Description

Predictive genetic testing refers to the testing of genetic mutations and variations in an individual to predict the risk of disease susceptibility and the inheritance of Mendelian diseases and other complex diseases. Genomic analysis studies such as genome-wide association studies (GWAS), SNP arrays, and the WGS of select populations have helped to understand the impact of mutations and variants on health and disease risk; rising awareness and public/private initiatives for preventive healthcare are also driving market growth. Massively parallel NGS-based methods and advanced genomic and cytogenomic analysis tools are used in predictive genetic tests (PGTs) to analyze gene mutations, variants, and chromosomal aberrations, which can increase the susceptibility of a disease; PGTs are also being used to predict disease severity.
The use of large-scale genomics data to develop population-based genomic studies for predictive and preventive health is also gaining traction, and several countries, including the United States and the United Kingdom, have carried out large-scale genomic studies to develop DNA repositories that can be used in preventative healthcare strategies. The key technologies used in genomic analysis include whole genome sequencing (WGS), whole exome sequencing (WES), targeted sequencing (gene panels), and genotyping (SNP arrays, optical genome mapping), and each technology has its own advantages and disadvantages. Combining DNA analysis with microbiome DNA assessment and RNA analysis can improve the clinical utility of PGTs, and many research organizations and start-ups are focusing on combination-based tests to improve clinical utility for disease risk prediction.
Although PGTs have been commercialized for more than 10 years, adoption continues to remain low. This is primarily due to the unclear clinical benefits of these genetic tests and the lack of involvement of health authorities and regulatory body oversight. The most widely used PGT for clinical purposes is hereditary cancer testing (HCT), where a multitude of genes are analyzed for inheritable cancer prediction. While BRCA1 and BRAC2 mutation testing has been used for breast cancer and ovarian cancer risk prediction, the discovery of new gene markers, variant interpretation tools, and the development of multiplexed assays of multigene panels will make this testing type more clinically relevant. The widespread utilization of PGTs can also foster an era of personalized medicine based on individual disease risk profiles.
PGTs are also being increasingly developed for nonclinical purposes, and they are widely available in the direct-to-consumer (DTC) format where individual genomes are assessed to predict innate traits and improve overall health and wellness.

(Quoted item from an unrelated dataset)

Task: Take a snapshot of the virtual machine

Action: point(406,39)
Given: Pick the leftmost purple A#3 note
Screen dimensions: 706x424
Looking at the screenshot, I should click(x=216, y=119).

This Frost & Sullivan research service discusses the importance of predictive genetic testing in disease susceptibility prediction, the discovery of novel disease biomarkers for drug discovery, pharmacogenomics, metabolism, nutrigenomic profiling, and well-being, among other topics.
Several new companies have entered this market, and they are focused on reducing test costs and improving test sensitivity and accuracy. Collaborations are also on the rise, with pharmaceutical companies partnering with PGT developers and public healthcare systems engaging with multiple entities to work on genomic analysis to accelerate preventive health strategies at a national level. The deployment of advanced data analysis tools and data storage and management systems is also fostering the growth of PGTs.